These cases make clear that a medical condition need not be as serious as HIV or transsexualism in order to be included in the scope of privacy protection.2 That does not, of course, mean that the privacy right in the medical context is unbounded and I agree with the majority that a case-by-case analysis is necessary when determining whether a disease rises to the level where information concerning it is constitutionally protected; as we have previously stated, when dealing with dissemination of information concerning specific health issues, the “interest in the privacy of medical information will vary with the condition.” Powell, 175 F.3d at 111. The relevant inquiry is simply whether the information concerns a serious medical condition that is highly personal. See O’Connor, 426 F.3d at 201; Powell, 175 F.3d at 111; Doe, 15 F.3d at 267. Where those criteria are met, a person “should normally be allowed” to decide “for herself’ whether or not to inform others that she is so afflicted. Doe, 15 F.3d at 267.
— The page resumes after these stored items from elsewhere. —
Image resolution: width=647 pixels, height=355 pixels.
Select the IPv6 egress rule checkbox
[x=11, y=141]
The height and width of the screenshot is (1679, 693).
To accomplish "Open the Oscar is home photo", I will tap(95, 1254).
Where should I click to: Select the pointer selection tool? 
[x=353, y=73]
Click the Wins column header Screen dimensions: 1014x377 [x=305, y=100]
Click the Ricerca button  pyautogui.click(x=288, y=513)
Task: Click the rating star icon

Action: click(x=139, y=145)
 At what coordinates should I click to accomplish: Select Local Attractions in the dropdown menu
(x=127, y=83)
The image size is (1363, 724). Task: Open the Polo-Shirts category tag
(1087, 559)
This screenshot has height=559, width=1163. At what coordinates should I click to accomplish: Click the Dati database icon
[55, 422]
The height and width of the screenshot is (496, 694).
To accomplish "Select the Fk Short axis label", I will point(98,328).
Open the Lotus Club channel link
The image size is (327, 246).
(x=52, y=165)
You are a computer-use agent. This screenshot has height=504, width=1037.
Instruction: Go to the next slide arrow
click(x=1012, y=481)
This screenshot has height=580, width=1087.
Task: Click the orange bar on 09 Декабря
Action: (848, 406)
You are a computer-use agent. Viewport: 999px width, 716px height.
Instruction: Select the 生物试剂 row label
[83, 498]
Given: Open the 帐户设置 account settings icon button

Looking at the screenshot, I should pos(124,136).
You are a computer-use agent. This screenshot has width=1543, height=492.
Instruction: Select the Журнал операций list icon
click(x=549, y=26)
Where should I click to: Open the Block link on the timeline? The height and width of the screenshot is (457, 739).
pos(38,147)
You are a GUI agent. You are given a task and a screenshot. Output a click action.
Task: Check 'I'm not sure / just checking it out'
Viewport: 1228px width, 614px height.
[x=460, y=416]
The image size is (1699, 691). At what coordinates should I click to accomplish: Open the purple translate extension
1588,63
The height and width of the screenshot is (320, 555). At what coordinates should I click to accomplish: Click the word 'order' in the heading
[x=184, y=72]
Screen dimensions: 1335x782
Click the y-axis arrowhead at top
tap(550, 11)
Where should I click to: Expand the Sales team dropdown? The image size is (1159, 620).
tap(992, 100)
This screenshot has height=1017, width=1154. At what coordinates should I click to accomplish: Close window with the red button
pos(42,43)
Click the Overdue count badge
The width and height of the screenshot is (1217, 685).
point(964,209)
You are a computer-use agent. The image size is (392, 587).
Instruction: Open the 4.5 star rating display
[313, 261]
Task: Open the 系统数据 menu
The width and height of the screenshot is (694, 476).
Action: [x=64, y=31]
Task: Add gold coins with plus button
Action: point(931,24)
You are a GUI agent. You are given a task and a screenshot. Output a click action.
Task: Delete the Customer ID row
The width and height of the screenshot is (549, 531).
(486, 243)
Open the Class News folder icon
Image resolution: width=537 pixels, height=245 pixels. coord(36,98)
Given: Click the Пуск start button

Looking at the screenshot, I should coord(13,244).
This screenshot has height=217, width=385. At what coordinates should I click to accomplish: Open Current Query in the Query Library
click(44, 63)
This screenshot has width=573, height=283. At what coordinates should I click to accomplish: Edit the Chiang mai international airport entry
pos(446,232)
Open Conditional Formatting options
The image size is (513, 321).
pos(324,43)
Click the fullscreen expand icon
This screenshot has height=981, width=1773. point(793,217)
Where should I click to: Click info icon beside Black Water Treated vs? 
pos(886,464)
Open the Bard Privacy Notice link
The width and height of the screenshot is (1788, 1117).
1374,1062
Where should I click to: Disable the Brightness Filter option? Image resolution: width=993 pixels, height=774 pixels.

In my view, Matson has adequately alleged the unwarranted disclosure of just such information. As the majority acknowledges, fibromyalgia is a serious medical condition, which “a growing number of courts, including our own, have recognized ... [a]s a disabling impairment.” Green-Younger v. Barnhart, 335 F.3d 99, 108 (2d Cir.2003) (internal citation omitted). Similarly, the Centers for Disease Control (“CDC”) explains that “CFS can be as disabling as multiple sclerosis, lupus, rheumatoid arthritis, heart disease, end-stage renal disease, chronic obstructive pulmonary disease (COPD) and similar chronic conditions.” Chronic Fatigue Syndrome: Symptoms, CDC, http://www.cdc.gov/cfs/ general/symptoms/ (last visited Dec. 22, 2010); see also David Tuller, Chronic Fatigue No Longer Seen as ‘Yuppie Flu,’ N.Y. Times, July 17, 2007, at F6 [hereinafter Yuppie Flu ] (quoting an expert at the CDC describing people with CFS to be “as sick and as functionally impaired as [those] with AIDS, with breast cancer, [or] with chronic obstructive pulmonary disease”). Defendants in fact concede that the Report of the Special Commissioner of Investigation for the NYC School District (“SCI”) disclosed a “serious medical condition” within the meaning of Doe, but focus on the fact that it did not disclose conditions that “have the potential to be fatal” (Defs.’ Br. 9 (citing Doe, 15 F.3d at 267; Fleming, 502 F.Supp.2d at 342)), and the majority similarly suggests that the non-terminal nature of the conditions significantly undermines the claim to privacy protection, ante at 65. But a physical ailment is quite obviously in no way required to be lethal in order to be a matter “so personal” that “one would prefer to maintain greater control” over whether, when, and how to dis*72close that one is afflicted with that condition. Doe, 15 F.3d at 267.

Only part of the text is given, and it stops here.